You say that causal production ex nihilo ought to be as absurd as knowledge
production ex nihilo, and you conclude that absence cannot be causally
efficacious.  Yet if an absence were causally efficacious, then such an
absence would be determinate and present, so we would not have a case of
causal production ex nihilo - we would have the presence of de-onts being
efficacious.  You can argue that the causal efficacy of absence is a case of
causal production ex nihilo only if you assume that the only presences that
are causally efficacious are onts, yet that is really what you want to prove
- what is at issue is whether there is causal production without onts.
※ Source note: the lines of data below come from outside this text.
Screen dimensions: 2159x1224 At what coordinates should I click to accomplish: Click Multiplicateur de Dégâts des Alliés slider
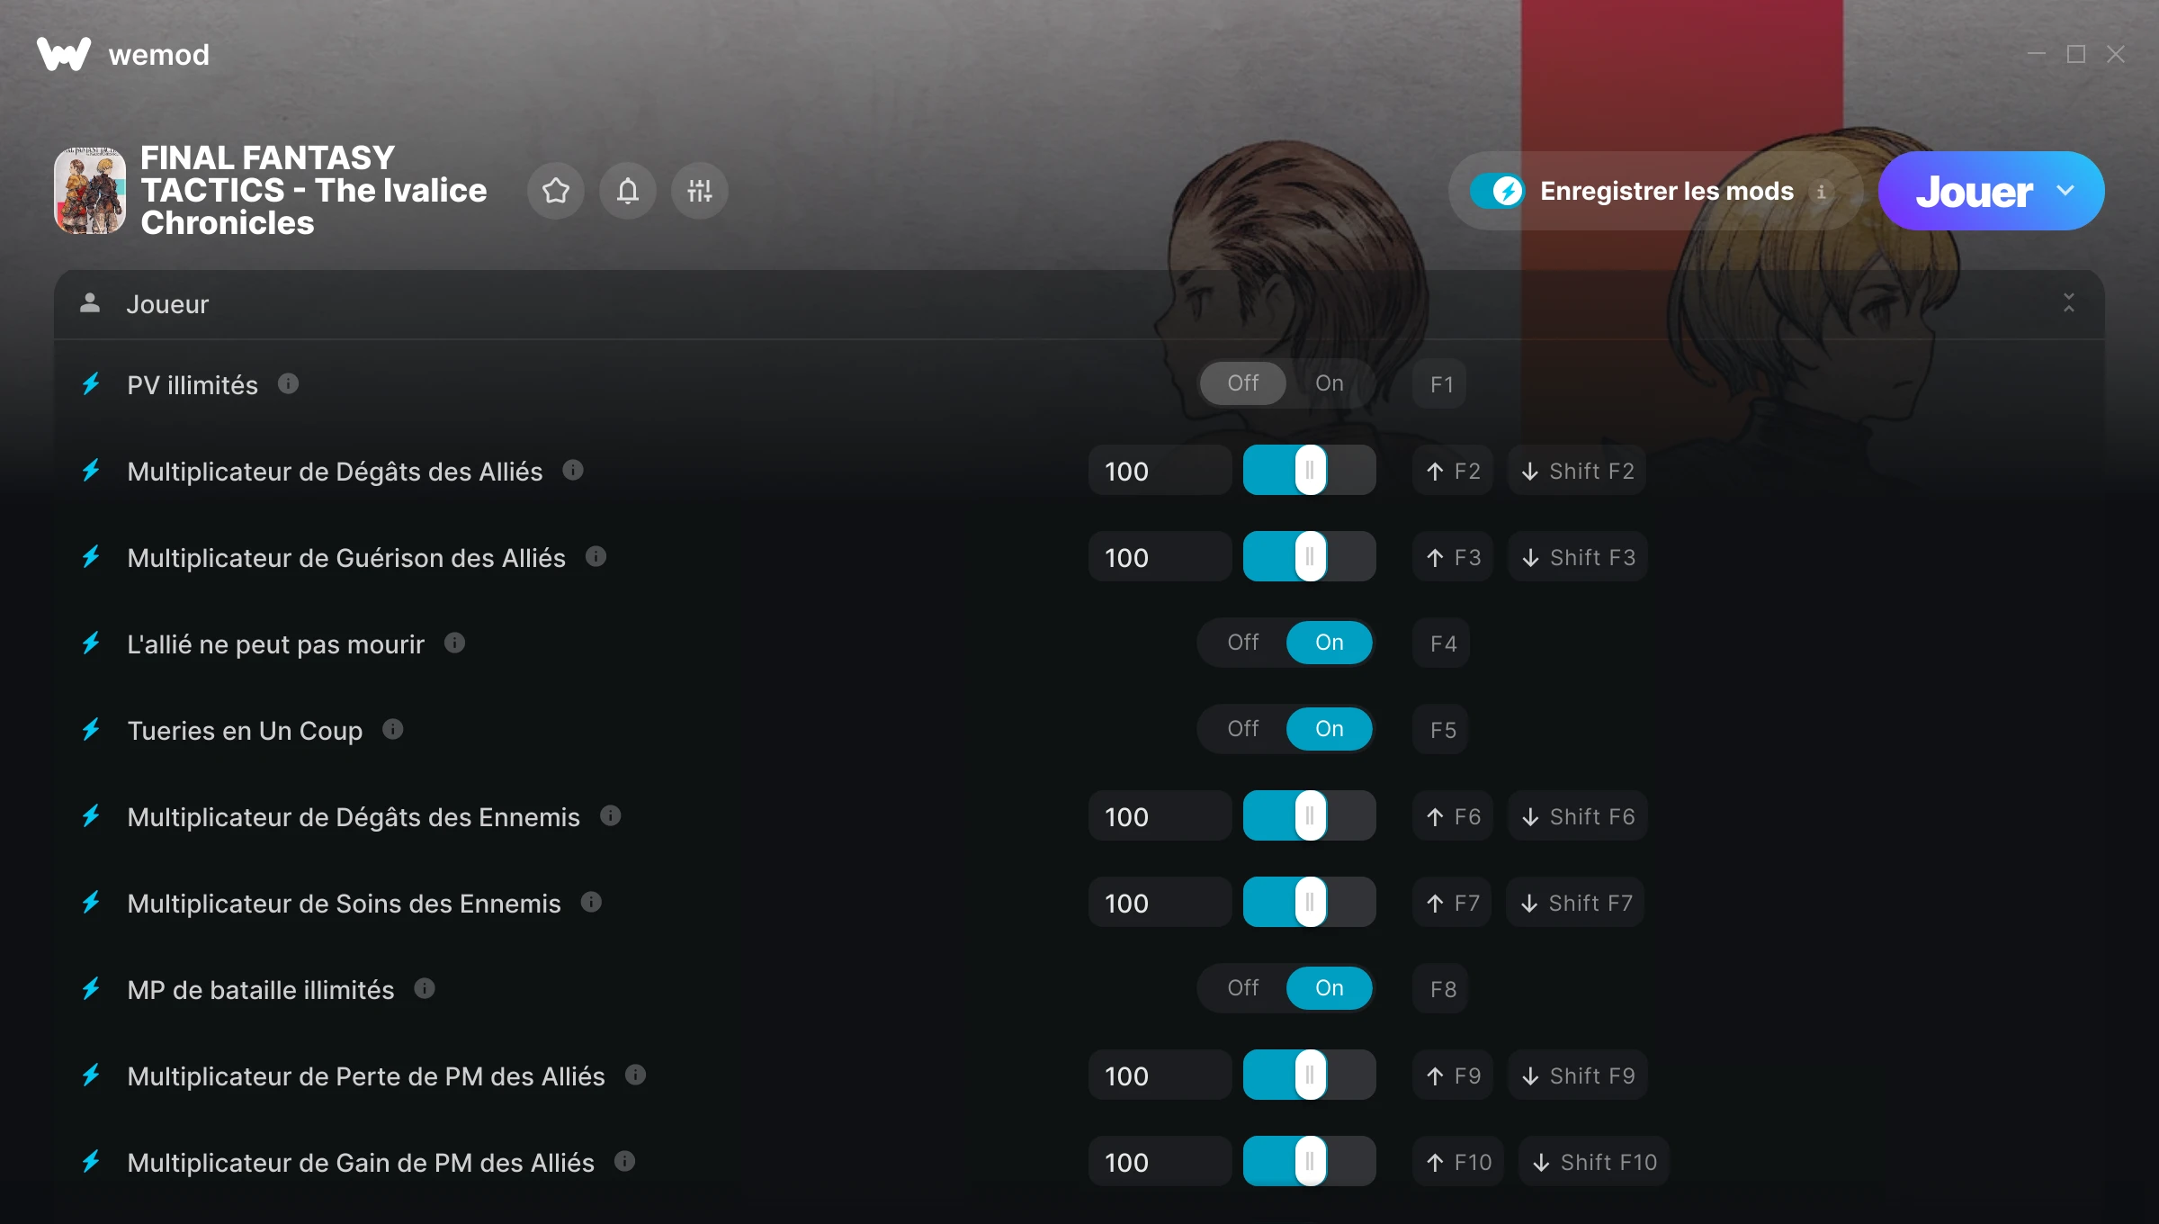1310,470
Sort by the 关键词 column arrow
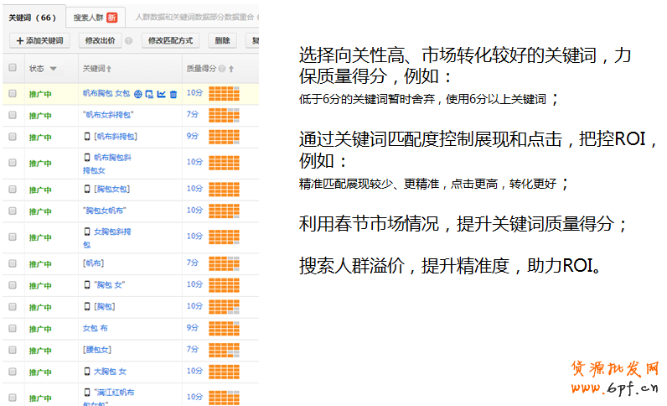 109,69
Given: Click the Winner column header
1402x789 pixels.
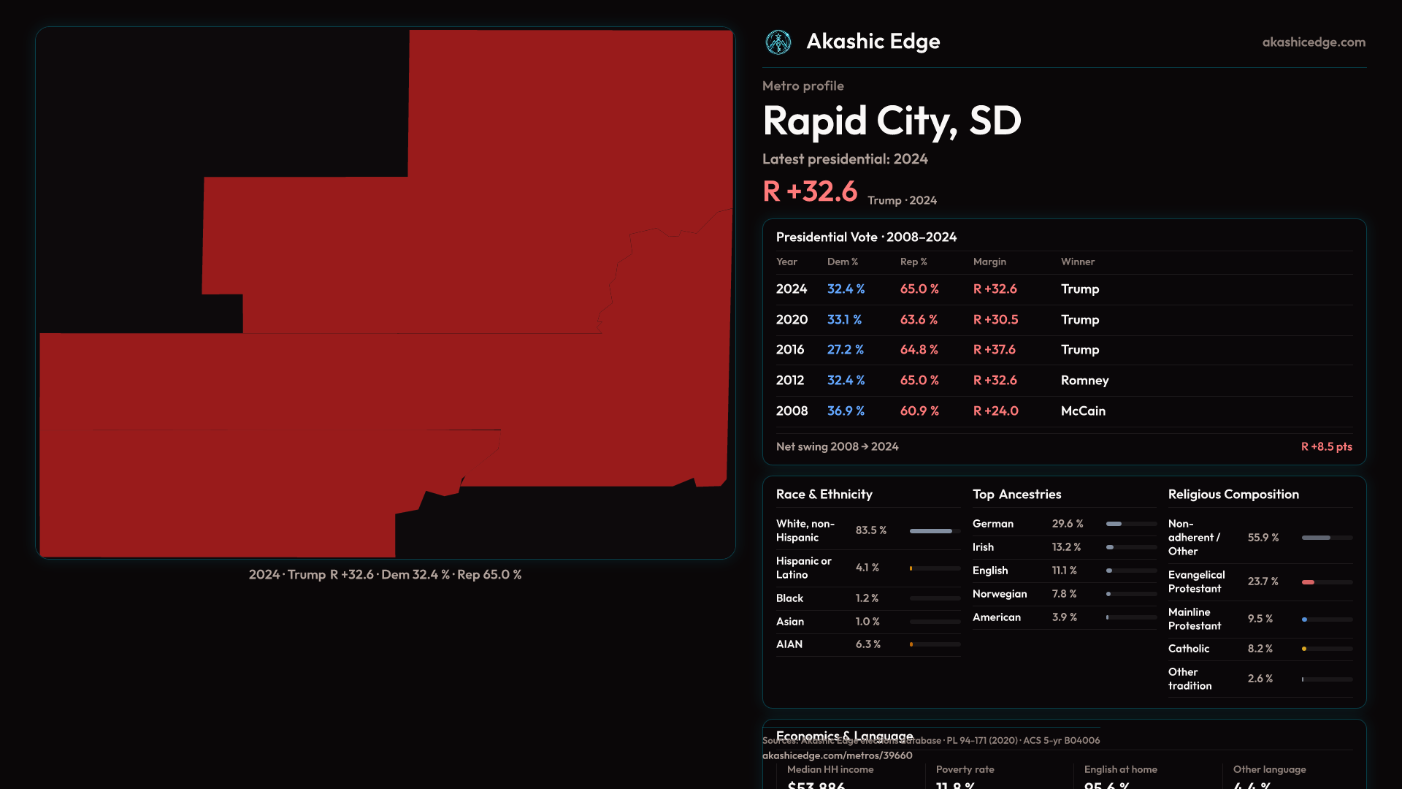Looking at the screenshot, I should [x=1077, y=262].
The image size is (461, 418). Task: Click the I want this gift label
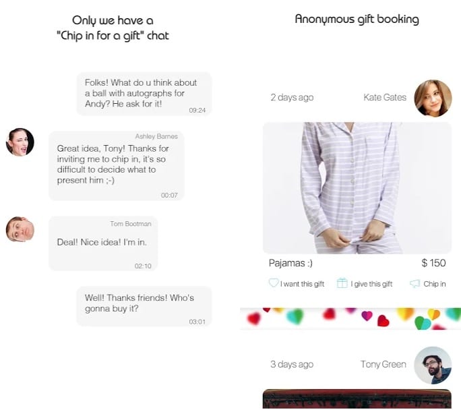point(302,284)
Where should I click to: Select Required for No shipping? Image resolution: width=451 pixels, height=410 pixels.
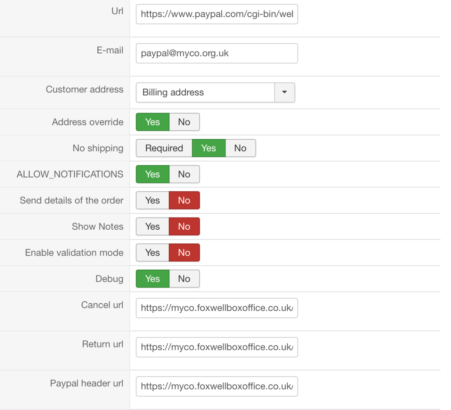pos(164,148)
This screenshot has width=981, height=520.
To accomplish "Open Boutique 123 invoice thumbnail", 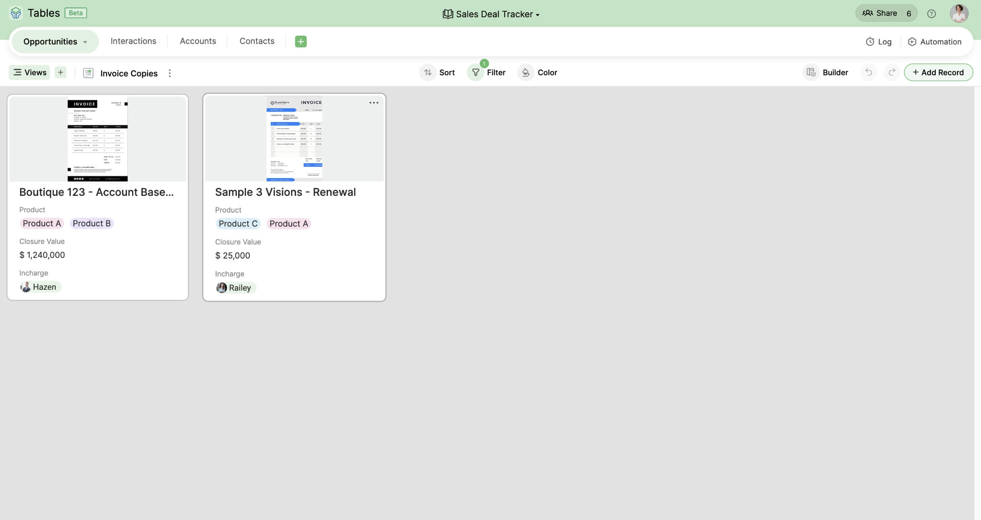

Causal production ex nihilo would have to be causal production without onts
or de-onts.

Regarding the causal efficacy of de-onts, it is important to view such
efficacy as components of larger totalities, rather than as isolated de-onts
having independent powers.  In other words, we should not formulate the
problem of causal efficacy of de-onts in terms of an atomistic understanding
of de-onts.  That seems to be where your worry about "nothing" creating ex
nihilo points.

In relation to potential fields, you worry about the ultimate constituents
of matter being mere possibilities as violating materialism.  I think
gravity is much more real than "mere possibilities".  There is quite a
difference between the possibilities related to a potential field and the
atomistic suggestion that anything at all can happen next.